On another thread I'm keen to fight the commercial opinion that anglers are greedy Ba5tards that have a habit of selling their catches in order to stave off the premature introduction of bag limits and yet this Whitby bunch (possibly the most anti bag limit crowd of them all) do their best to portray all anglers as just that.

TheBigman, I believe that the figure of 80 stone is just the fillets.

Would this kind of fishing still be Ok if everyone decided to do it?

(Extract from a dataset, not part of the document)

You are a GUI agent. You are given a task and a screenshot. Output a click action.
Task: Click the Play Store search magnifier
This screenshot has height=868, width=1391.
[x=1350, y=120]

Bl00dy Neanderthals if you ask me.


Have to agree on this one.

Ok then Sharky would it be better for ten of us to go and buy eighty stone from the supermarket over say 1 yr., would that make it ok in your mind? Even if the fish was line caught would it help the cod stock?
In case you cannot work it out both options still the same . It is rare to find that sort of fillet on sale that was recently caught(size) so less fish killed and no seabed shagged.
Like I said before this type of fishing is and has been sustainable for years.
I bet the Dutch jigging boats are watching the situation as well.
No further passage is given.